The effect of the number of simulation repeats on haplotype block characteristics under different block definitions: θ profiles versus the number of repeat times (n). The sample size (x) was adjusted by fixing it at 725 (solid lines) or 50 (dashed lines). The labels of analyzed SNPs intervals are identical to those in Figure 1. The number of repeat times (n) is shown on the horizontal axis. The simulation was repeated 10,000 times (N = 10,000) from 1, 100, 500, 1,000, 2,000, 3,000, 4,000, 5,000, and 7,500 times. θ profiles (the ratio of times to N times when simulating the transition zone of haplotype block) are shown on the vertical axis. The three labels represent different haplotype block definitions: blue square, Kamatani's method; green triangle, Gabriel's method; red diamond, four-gamete test.

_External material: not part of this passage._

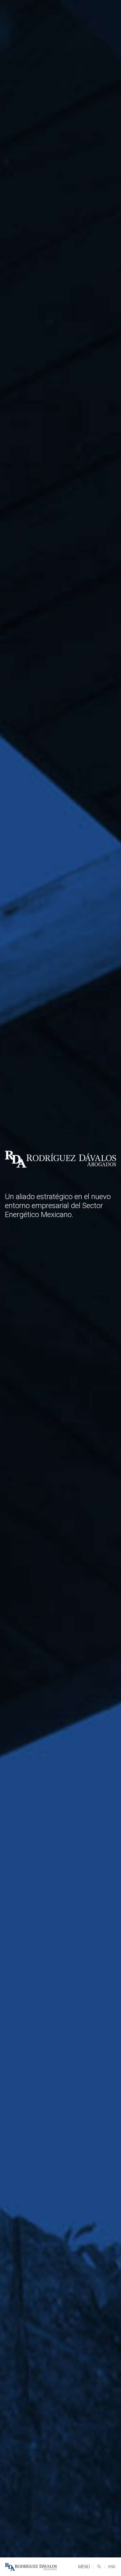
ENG (111, 2567)
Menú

Given the importance of haplotype block for genome-wide association mapping, there is tremendous interest in constructing a haplotype block of the human genome. As a consequence, several questions have been raised about the nature of these blocks [3, 4, 6]. First, there are a number of variations in haplotype blocks based on the different block algorithms. In addition, several genetic factors, such as population, genetic marker density, and marker allele frequency, have contributed to the characteristics of haplotype blocks. However, it is not well known how many samples are sufficient to obtain reliable block characteristics [5, 9, 11]. To address this question, we genotyped 725 Japanese subjects with >1,000 SNPs on chromosome 20q. Additionally, we exploited a simple but refined simulation, which provided an original measurement (θ value) generated by random re-sampling from the real genotyping data.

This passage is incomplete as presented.